Ax Vergaberecht

Wirksame Verträge, selbst wenn das zum Zeitpunkt des Vertragsschlusses maßgebliche Vergaberecht versehentlich unbeabsichtigt nicht eingehalten worden sein sollte

von Thomas Ax

Der geschlossene Vertrag ist nicht ohne weiteres nach § 138 BGB wegen Sittenwidrigkeit nichtig. Grundsätzlich ergibt sich eine Vertragsnichtigkeit nicht aus dem Verstoß gegen Vorschriften, die allein für das Vergabeverfahren relevant sind (Steck in: Ziekow/Völlink § 168 Rn. 28). Abweichend von diesem Grundsatz kann ein Vertrag aber sittenwidrig und damit nichtig sein, wenn er ohne Durchführung eines förmlichen Vergabeverfahrens vergeben wird und der öffentliche Auftraggeber in bewusster Missachtung des Vergaberechts handelt, also entweder weiß, dass der betreffende Auftrag dem Vergaberecht unterfällt, oder sich einer solchen Kenntnis mutwillig verschließt, auch kollusiv mit dem Auftragnehmer zusammenarbeitet (Senat, Beschluss vom 25. August 2005 – 13 Verg 8/05, juris Rn. 21; OLG Düsseldorf, Beschluss vom 25. Januar 2005 – Verg 93/04, juris Rn. 24; KG, Beschluss vom 19. April 2012 – Verg 7/11, juris Rn. 89; OLG Saarbrücken, Urteil vom 17. August 2016 – 1 U 159/14, juris Rn. 93; Prell in: BeckOK Vergaberecht § 168 Rn. 45; Gause in: Willenbruch/Wieddekind § 168 Rn. 9; Schmidt-Räntsch in: Erman, BGB, 15. Aufl., § 138 Rn. 133).

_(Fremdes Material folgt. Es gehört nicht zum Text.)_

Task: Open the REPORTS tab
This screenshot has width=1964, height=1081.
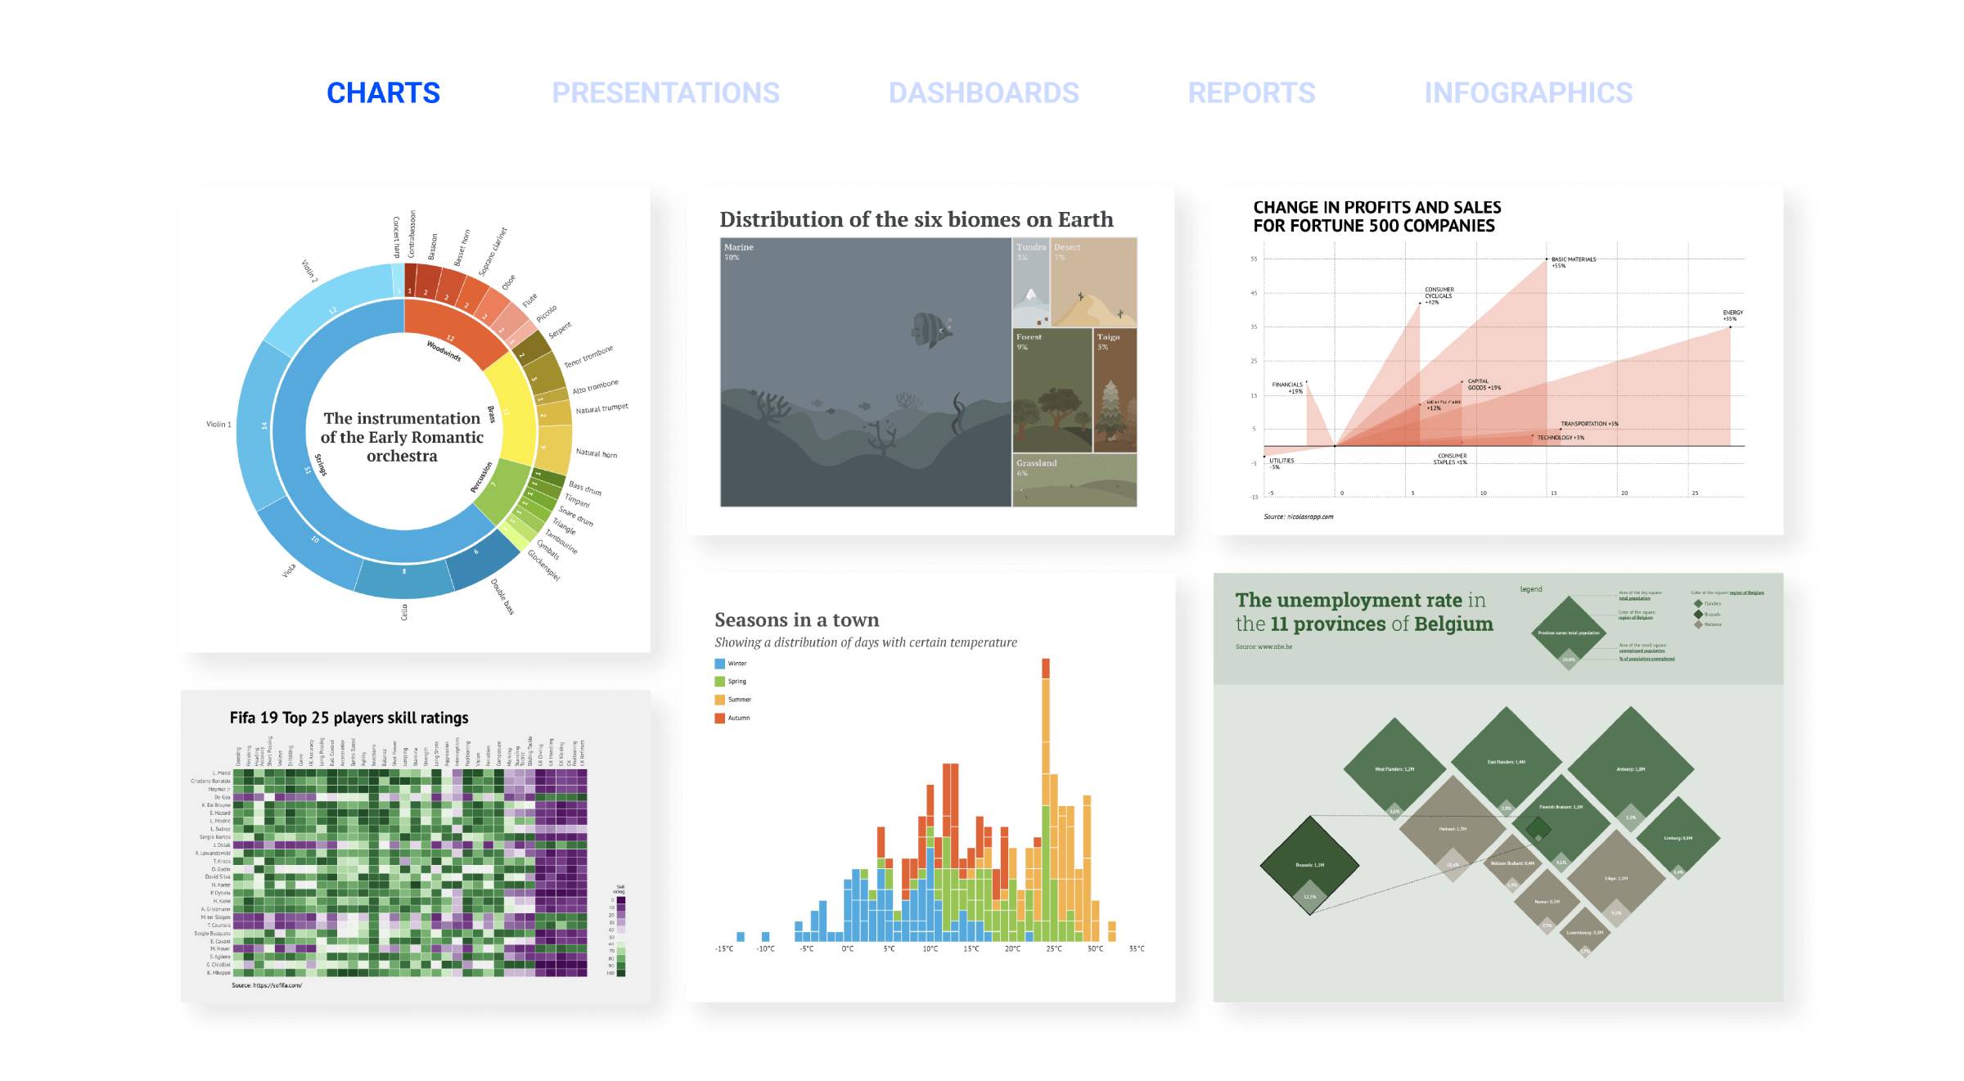Action: coord(1251,92)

Auch darüber hinaus kann eine Nichtigkeit bei groben Vergaberechtverstößen – insbesondere gegen Transparenzvorschriften – in Betracht kommen, was allerdings voraussetzt, dass gezielt bestimmte Unternehmen benachteiligt werden, der Auftraggeber und Auftragnehmer kollusiv zusammenwirken (Steck a.a.O.; Reidt in: Reidt/Stickler/Glahs § 168 Rn. 37; vgl. auch BGH, Beschluss vom 19. Dezember 2000 – X ZB 14/00, juris Rn. 41) oder sich die Vergabestelle jedenfalls der Vergaberechtswidrigkeit bewusst ist oder sich zumindest einer entsprechenden Kenntnis verschließt (OLG Düsseldorf, Beschluss vom 18. Juni 2008 – Verg 23/08, juris Rn. 58; Beschluss vom 12. Januar 2000 – Verg 4/99, juris Rn. 54 f.).